We, as human beings created in God’s image, are curious, inquisitive and slightly skeptical. We begin our skepticism very early and, for many of us, start our verbal communication with a resounding “NO” in the general direction of our parents. This resistance is usually met with a healthy dose of patience and a bit of stubbornness from the parents that we are attempting to resist. This eventually leads to trust as children begin to see the benefits of what they initially rejected. Over time, children in healthy environments learn to temper their skepticism and reserve judgement until they can determine the intentions of the person attempting to influence them. These children become lifelong learners.

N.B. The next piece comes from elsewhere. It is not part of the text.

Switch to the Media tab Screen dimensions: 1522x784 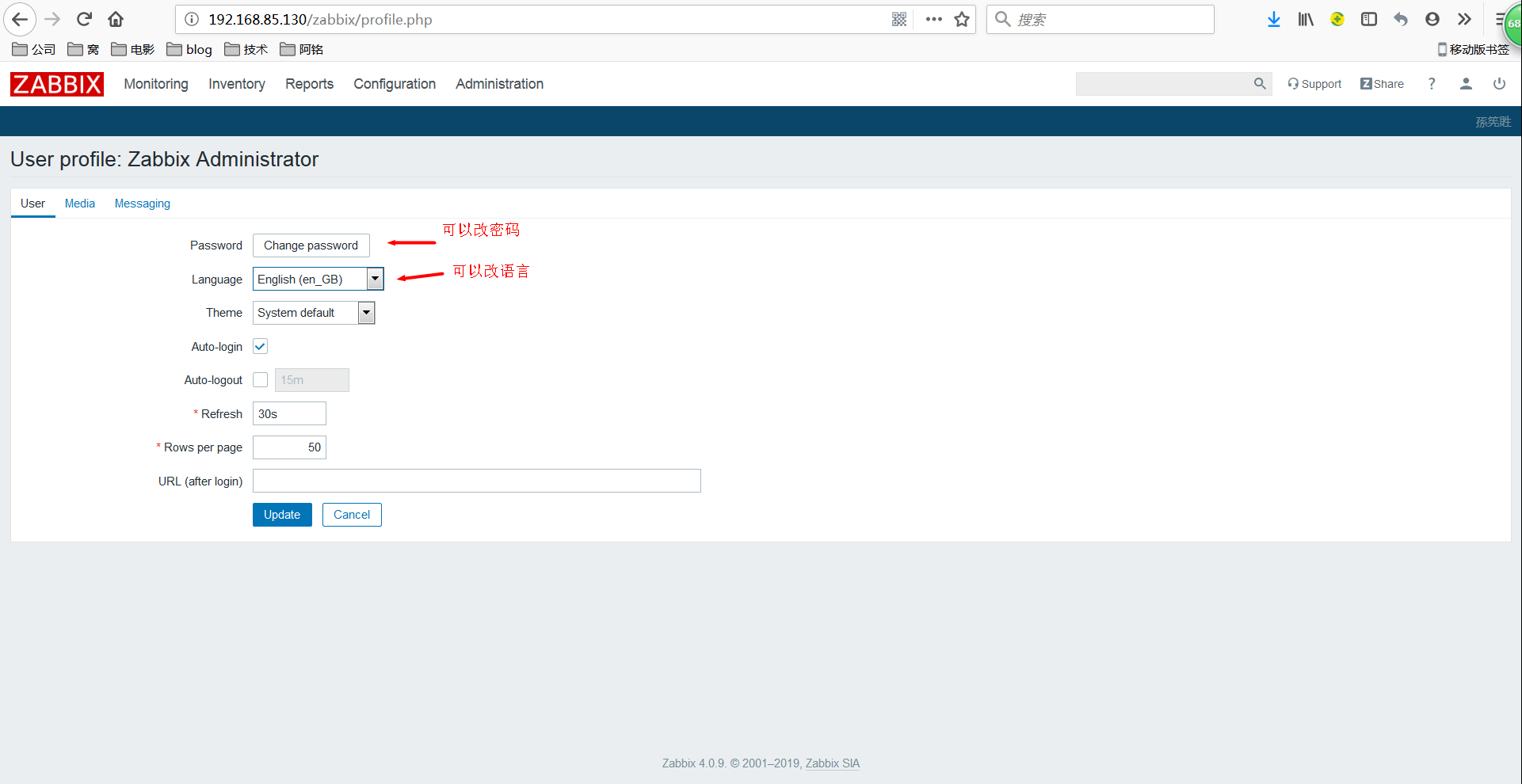[79, 204]
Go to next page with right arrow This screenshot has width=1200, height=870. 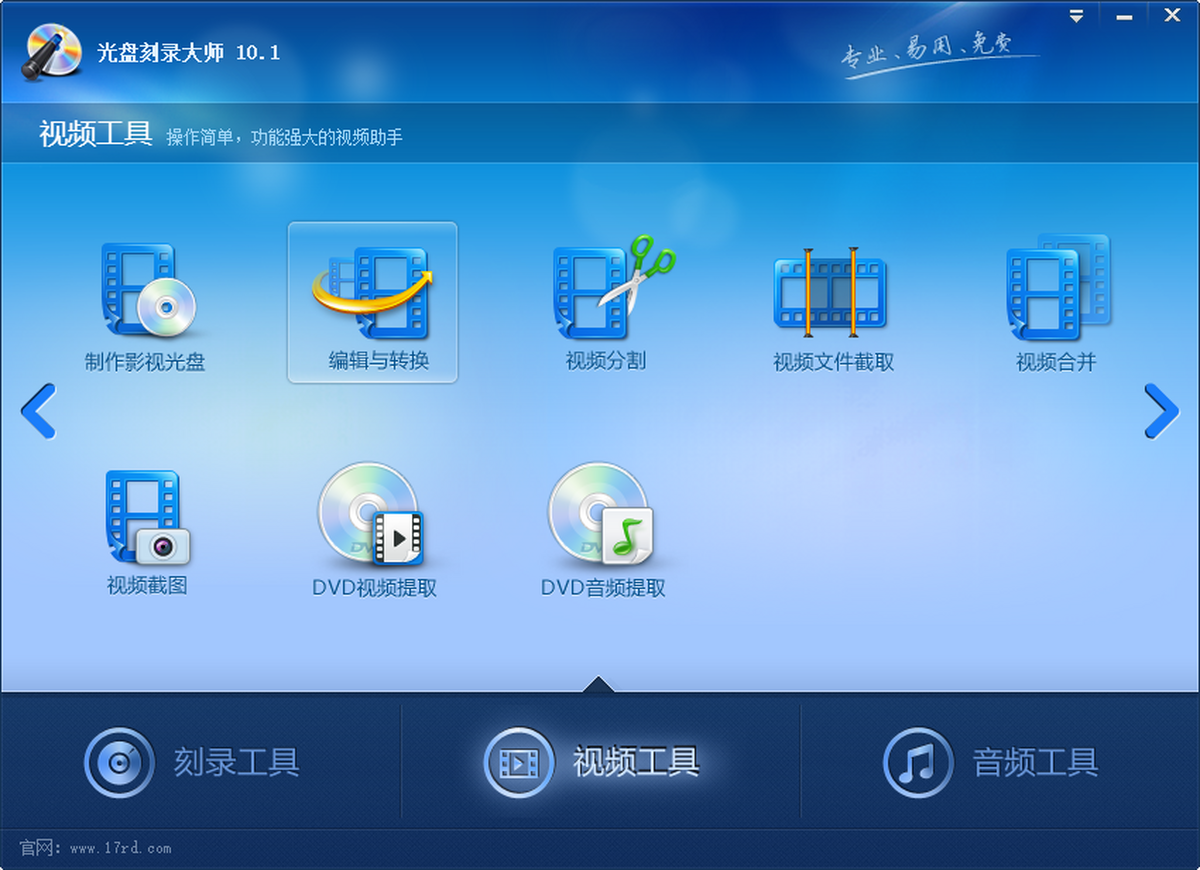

Children who are not raised in a supportive, and slightly stubborn, environment do not learn to trust and, therefore, do not learn to temper their skepticism nor reserve their judgement. These kids learn to resist at all costs and eventually become entrenched in negative behavior simply because it is safer than risking trust. These kids tend to struggle in school and tend to struggle to find and maintain healthy relationships. Unfortunately, they tend to find others that see the world in the same way and form very intense relationships with other kids who share their resistance to influence. These children are dedicated to lifelong codependency and resistance to risk.

Fortunately, there is hope. We can reach out to these children and teach them to trust. The process is very different for this group and begins with honest feedback centered around the negative behaviors and characteristics being displayed. In today’s world, there is a belief that being honest about negative behaviors will lead to lowered self-esteem, but this honest feedback provides two essential benefits.

First, it establishes that you are willing to be honest with them about things that are difficult to address and, as a result, have credibility when you follow up with positive characteristics.

Secondly, negative feedback triggers their skepticism and they begin to resist being classified by their negative behaviors. They set out to prove you wrong about behaviors and character traits that you don’t want them to have. This seems like a win-win scenario for the adult and the child.

At The Ranches, we spend our days stubbornly and enthusiastically teaching kids to trust us enough to allow us to influence how they think and how they feel. We ask them to trust us, but in reality, we set about teaching them to trust themselves. With your help, we can continue this crucial step in Rekindling Hope in Today’s Youth.